Show every line of the data where the word "Close" can be found.

━━━━━━━━

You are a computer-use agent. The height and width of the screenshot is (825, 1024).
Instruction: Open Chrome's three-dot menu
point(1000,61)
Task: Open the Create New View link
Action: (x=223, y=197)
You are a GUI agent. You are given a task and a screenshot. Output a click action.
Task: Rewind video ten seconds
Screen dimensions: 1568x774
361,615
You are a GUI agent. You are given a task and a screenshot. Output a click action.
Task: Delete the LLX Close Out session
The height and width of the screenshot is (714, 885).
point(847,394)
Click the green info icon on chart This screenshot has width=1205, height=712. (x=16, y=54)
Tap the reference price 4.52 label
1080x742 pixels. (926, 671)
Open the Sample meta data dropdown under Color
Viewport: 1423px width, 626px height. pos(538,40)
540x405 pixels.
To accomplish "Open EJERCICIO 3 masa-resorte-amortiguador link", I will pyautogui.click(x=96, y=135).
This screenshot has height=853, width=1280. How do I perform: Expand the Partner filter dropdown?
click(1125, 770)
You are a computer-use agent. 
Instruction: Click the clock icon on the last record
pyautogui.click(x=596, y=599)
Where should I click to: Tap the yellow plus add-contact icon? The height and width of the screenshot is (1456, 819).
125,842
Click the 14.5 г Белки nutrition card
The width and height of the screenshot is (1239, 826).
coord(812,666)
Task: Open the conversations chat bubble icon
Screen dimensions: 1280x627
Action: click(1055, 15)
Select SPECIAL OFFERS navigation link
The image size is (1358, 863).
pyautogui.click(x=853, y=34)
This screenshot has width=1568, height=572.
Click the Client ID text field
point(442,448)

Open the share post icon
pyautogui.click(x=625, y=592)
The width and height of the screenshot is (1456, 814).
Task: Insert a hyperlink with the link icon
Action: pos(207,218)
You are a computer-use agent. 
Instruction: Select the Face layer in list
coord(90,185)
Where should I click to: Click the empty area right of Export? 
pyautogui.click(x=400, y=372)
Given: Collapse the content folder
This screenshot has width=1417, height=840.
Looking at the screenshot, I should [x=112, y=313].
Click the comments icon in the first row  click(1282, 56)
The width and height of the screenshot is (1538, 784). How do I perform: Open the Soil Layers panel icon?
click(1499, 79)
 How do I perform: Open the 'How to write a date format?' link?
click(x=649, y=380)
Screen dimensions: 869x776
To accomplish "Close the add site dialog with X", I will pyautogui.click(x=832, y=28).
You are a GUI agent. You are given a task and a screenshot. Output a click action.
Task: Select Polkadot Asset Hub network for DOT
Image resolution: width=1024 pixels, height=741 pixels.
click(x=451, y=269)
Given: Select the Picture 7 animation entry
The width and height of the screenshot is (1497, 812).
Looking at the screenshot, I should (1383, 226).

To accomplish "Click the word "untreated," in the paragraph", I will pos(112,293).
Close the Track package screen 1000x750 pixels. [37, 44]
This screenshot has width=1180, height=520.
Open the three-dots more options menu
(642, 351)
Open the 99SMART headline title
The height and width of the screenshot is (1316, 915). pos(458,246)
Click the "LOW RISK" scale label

━━━━━━━━

TASK RESULT:
Task: Delete the LLX Close Out session
To accomplish "Close the add site dialog with X", I will pyautogui.click(x=832, y=28).
Close the Track package screen 1000x750 pixels. [37, 44]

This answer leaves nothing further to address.